UC Santa Barbara

The reaction of [K(18-crown-6)][O₂N₂CPh₃] with [^MeLCo(μ-Br)₂Li(OEt₂)] (^MeL = {(2,6-ⁱPr₂C₆H₃)NC(Me)}₂CH) generates the trityl diazeniumdiolate complex, [^MeLCo(O₂N₂CPh₃)] (1), in moderate yield. Similar metathesis reactions result in the formation of the Fe and Cu analogues, [^MeLM(O₂N₂CPh₃)] (Fe, 2; Cu, 3), which can also be isolated in moderate yields. Complexes 1-3 were characterized by ultraviolet-visible (UV-vis) spectroscopy, and their solid-state structures were determined by X-ray crystallography. These complexes were further characterized via ¹H NMR spectroscopy (in the case of 1 and 2) or EPR spectroscopy (in the case of 3).
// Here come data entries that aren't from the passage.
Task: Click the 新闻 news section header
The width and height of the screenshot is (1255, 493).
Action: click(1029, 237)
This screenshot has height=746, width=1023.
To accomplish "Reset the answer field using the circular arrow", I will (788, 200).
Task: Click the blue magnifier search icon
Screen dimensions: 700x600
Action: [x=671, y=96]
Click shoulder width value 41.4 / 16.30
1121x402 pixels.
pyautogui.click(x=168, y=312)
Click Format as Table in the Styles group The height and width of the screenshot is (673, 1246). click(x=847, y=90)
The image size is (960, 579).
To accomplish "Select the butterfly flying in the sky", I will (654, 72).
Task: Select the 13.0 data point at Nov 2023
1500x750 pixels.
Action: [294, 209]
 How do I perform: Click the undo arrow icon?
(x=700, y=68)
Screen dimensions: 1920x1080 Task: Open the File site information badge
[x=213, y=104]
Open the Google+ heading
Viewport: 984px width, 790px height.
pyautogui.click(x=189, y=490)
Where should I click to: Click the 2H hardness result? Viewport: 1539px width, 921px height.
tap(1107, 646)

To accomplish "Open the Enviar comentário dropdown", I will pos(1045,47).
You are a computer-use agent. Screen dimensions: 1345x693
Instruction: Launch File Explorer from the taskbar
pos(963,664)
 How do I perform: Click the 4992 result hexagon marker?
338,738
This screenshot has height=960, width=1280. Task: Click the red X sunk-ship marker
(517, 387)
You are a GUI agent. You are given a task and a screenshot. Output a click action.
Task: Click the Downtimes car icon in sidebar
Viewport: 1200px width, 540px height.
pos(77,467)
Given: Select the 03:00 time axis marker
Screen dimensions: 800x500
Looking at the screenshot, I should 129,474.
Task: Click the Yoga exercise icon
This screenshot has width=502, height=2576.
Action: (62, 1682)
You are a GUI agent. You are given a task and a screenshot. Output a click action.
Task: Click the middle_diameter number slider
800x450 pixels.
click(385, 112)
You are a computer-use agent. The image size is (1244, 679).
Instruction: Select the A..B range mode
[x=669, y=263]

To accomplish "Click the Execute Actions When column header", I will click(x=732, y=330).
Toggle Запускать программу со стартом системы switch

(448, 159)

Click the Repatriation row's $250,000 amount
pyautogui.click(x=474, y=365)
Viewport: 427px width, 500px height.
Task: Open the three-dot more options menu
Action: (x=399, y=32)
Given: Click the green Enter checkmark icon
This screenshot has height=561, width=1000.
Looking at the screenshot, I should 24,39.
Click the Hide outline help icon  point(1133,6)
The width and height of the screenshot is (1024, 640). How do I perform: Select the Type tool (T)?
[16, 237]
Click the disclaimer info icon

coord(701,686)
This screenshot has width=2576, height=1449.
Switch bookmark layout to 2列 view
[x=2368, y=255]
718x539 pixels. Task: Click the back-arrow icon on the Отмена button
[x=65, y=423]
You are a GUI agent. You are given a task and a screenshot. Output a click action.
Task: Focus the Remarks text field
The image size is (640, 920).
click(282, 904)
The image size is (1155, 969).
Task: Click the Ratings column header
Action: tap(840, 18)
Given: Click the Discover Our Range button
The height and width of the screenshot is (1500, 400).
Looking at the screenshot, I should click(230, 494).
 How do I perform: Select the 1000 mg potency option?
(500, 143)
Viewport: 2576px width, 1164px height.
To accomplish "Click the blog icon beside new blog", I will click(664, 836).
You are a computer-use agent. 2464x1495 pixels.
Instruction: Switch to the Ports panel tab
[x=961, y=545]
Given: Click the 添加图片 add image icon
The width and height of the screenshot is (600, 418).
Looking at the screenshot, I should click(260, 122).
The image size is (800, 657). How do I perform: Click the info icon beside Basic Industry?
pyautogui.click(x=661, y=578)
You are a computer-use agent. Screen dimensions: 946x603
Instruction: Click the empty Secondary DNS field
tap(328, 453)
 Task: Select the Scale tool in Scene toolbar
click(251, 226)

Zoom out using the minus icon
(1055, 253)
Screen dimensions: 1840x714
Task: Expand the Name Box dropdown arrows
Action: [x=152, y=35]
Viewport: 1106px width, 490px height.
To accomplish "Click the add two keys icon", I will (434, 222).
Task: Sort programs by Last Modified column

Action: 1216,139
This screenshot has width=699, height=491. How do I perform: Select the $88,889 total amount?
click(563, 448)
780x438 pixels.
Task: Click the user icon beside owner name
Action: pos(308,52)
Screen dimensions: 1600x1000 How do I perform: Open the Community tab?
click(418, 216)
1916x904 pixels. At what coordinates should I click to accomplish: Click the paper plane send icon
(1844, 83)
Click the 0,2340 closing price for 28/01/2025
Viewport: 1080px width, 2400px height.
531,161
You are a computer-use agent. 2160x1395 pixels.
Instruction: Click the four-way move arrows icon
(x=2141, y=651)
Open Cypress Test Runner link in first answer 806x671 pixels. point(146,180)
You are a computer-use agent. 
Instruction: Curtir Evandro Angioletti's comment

Irradiation of complexes 1 and 2 with 371 nm light generates the known dinitrosyl complexes, [^MeLM(NO)₂] (M = Co, 4; Fe, 5), along with Ph₃CH and 9-phenylfluorene. We propose that 4 and 5 are formed via the putative hyponitrite intermediates, [^MeLM(κ²-O,O-ONNO)], which are formed by photoinduced homolysis of the C-N bond of the [O₂N₂CPh₃] ligand. In contrast, irradiation of complex 3 with 371 nm light, in the presence of 1 equiv of PPh₃, led to the formation of the Cu(I) complexes, [^MeLCu(PPh₃)], [(ArNC^MeC(NO)C^MeNAr)Cu(PPh₃)] (6), and [(ArNC^MeC(NO)C^MeNAr)Cu]₂ (7), of which the latter two are products of γ-nitrosation of the β-diketiminiate ligand. Also formed in this transformation are Ph₃CN(H)OCPh₃, Ph₃PO, and N₂O, along with trace amounts of NO.